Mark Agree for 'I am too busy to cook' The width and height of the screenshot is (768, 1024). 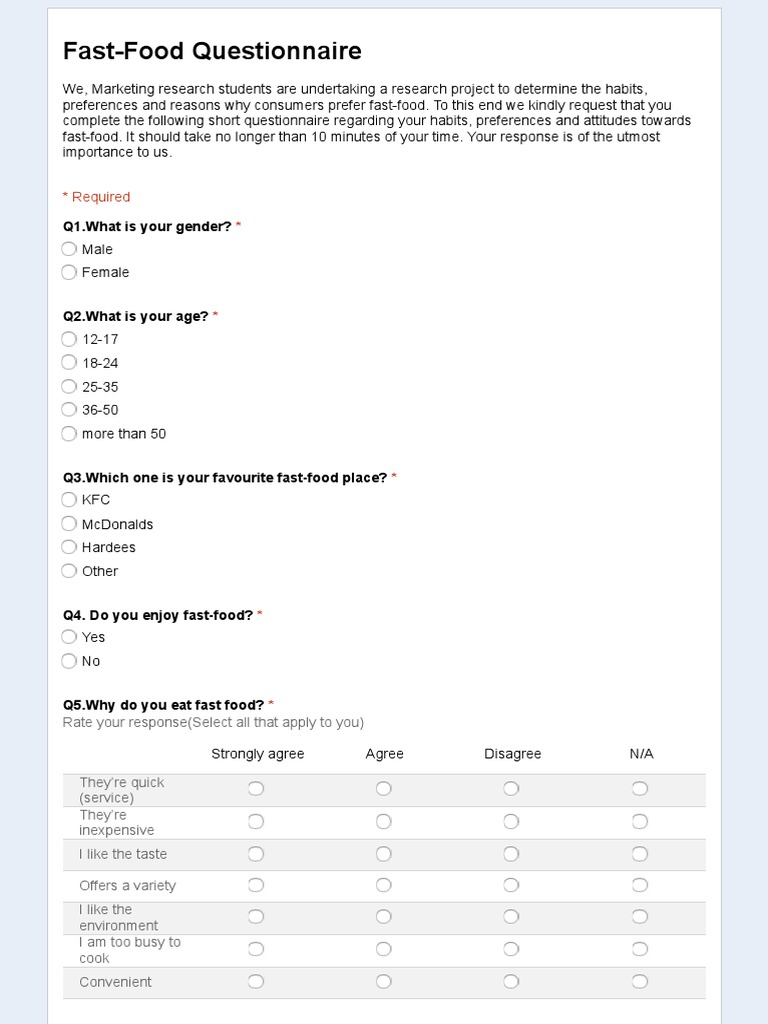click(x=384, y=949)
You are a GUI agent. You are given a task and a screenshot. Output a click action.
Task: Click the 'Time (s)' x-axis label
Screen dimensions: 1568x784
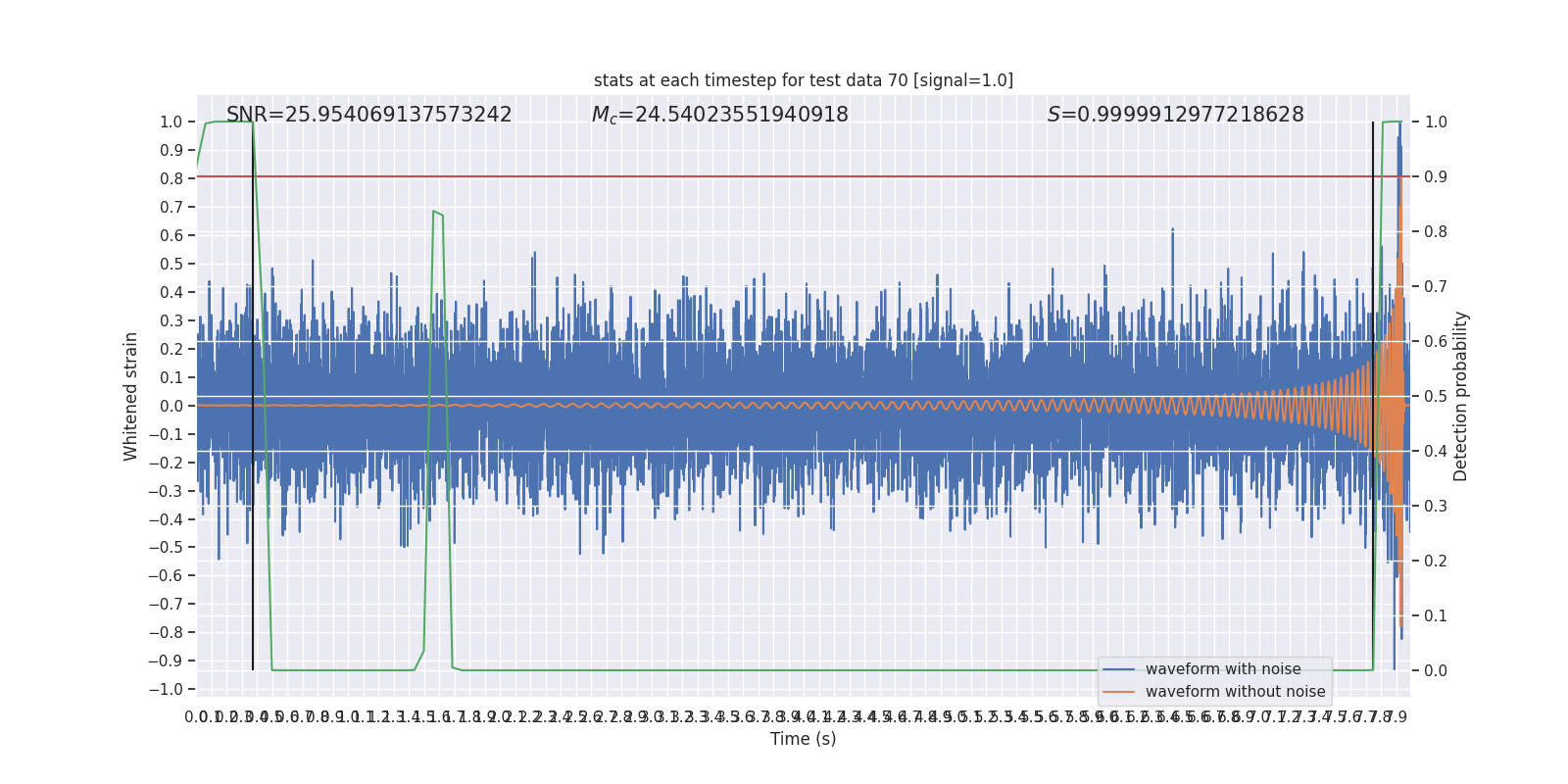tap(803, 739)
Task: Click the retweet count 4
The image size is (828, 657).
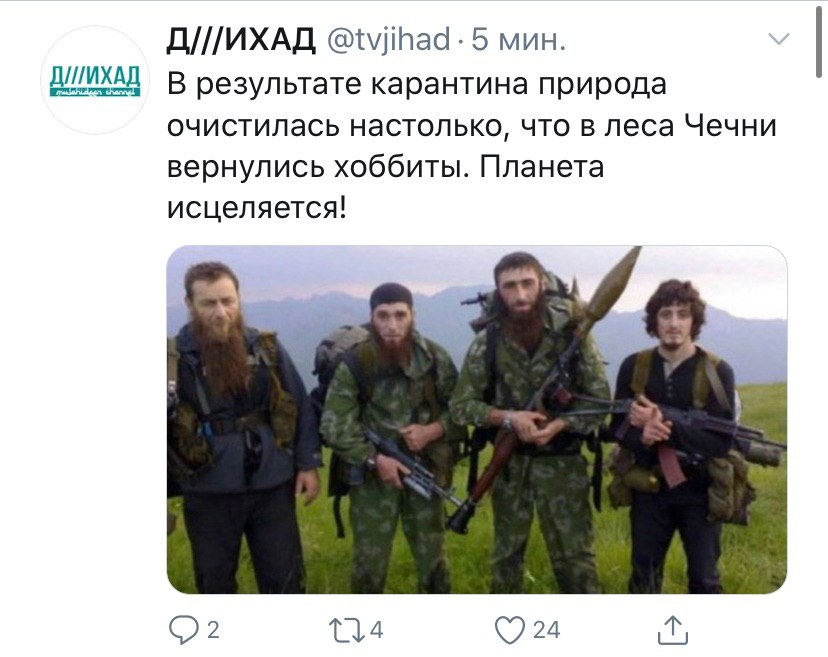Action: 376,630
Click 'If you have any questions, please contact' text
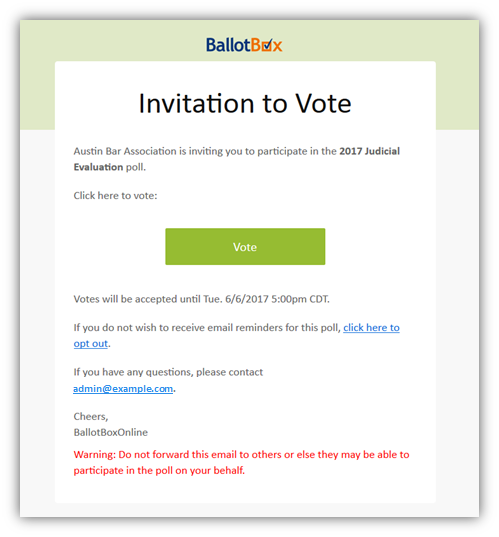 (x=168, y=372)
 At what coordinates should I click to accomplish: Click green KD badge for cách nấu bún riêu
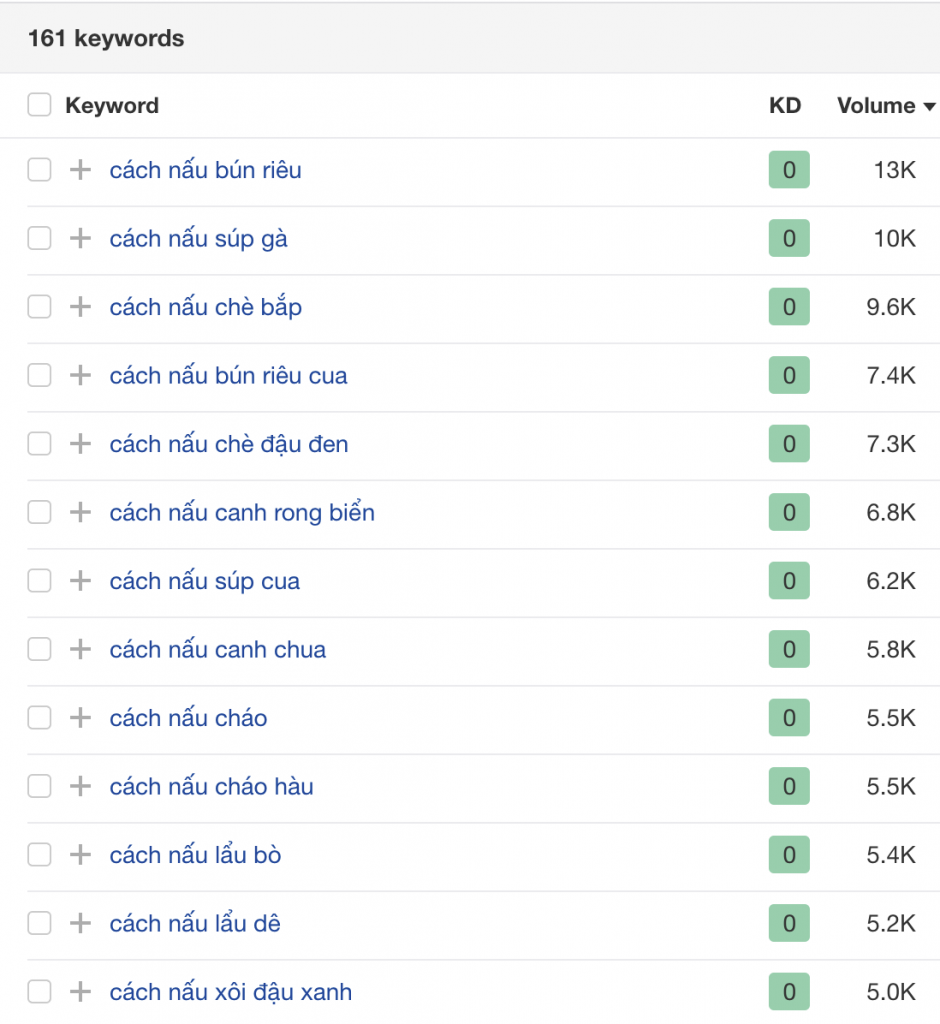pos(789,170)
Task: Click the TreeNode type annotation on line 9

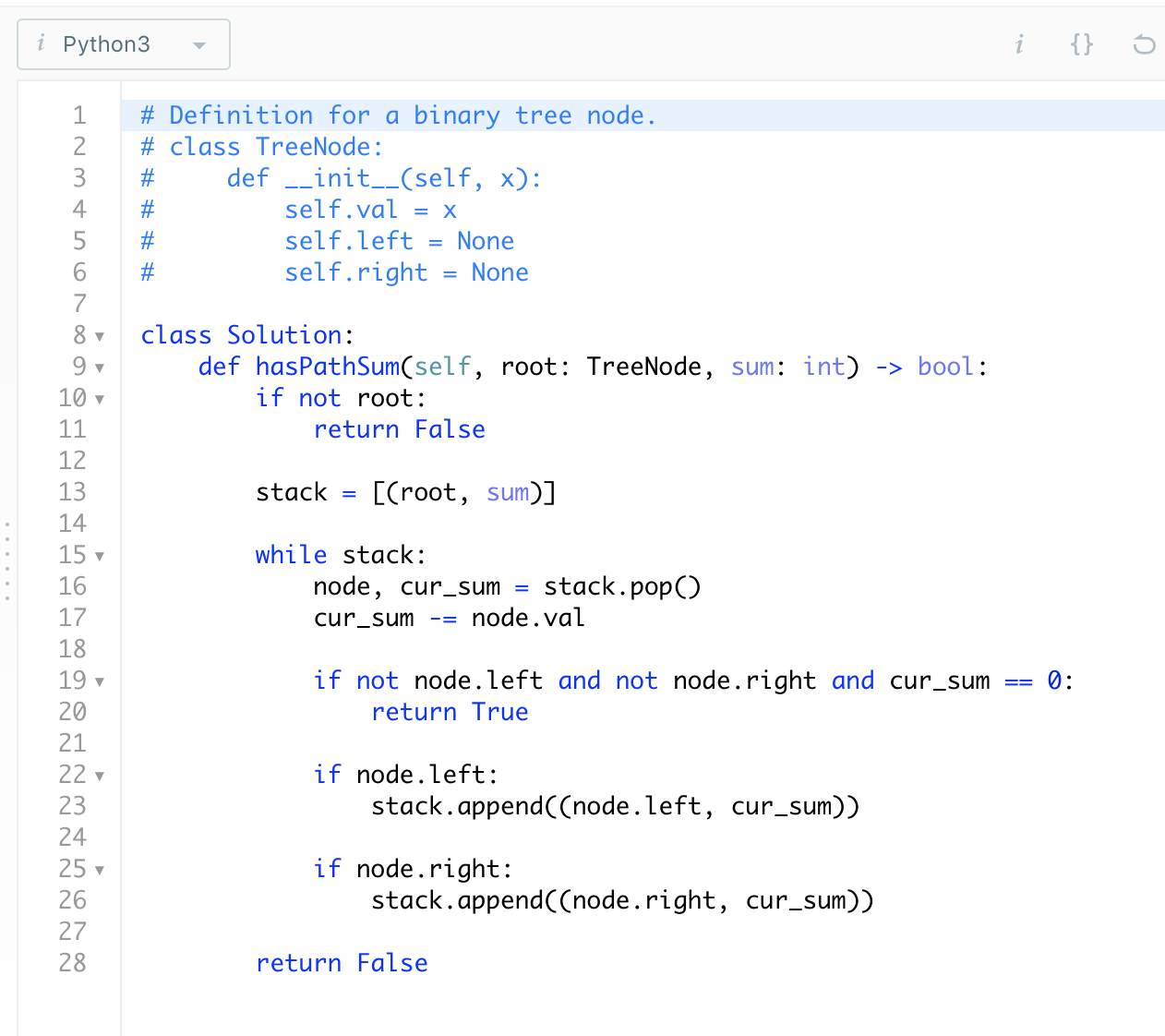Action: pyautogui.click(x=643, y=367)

Activity: Your task is to retype, exactly and only, the lines from the line holding "Task: Click the retweet count 4" through the final line of the data above, with both ends kept. Drop the pictures.

Answer space:
Task: Click the retweet count 4
The image size is (828, 657).
Action: 376,630
Click 'If you have any questions, please contact' text
 (x=168, y=372)
 At what coordinates should I click to accomplish: Click green KD badge for cách nấu bún riêu
pos(789,170)
Task: Click the TreeNode type annotation on line 9

Action: pyautogui.click(x=643, y=367)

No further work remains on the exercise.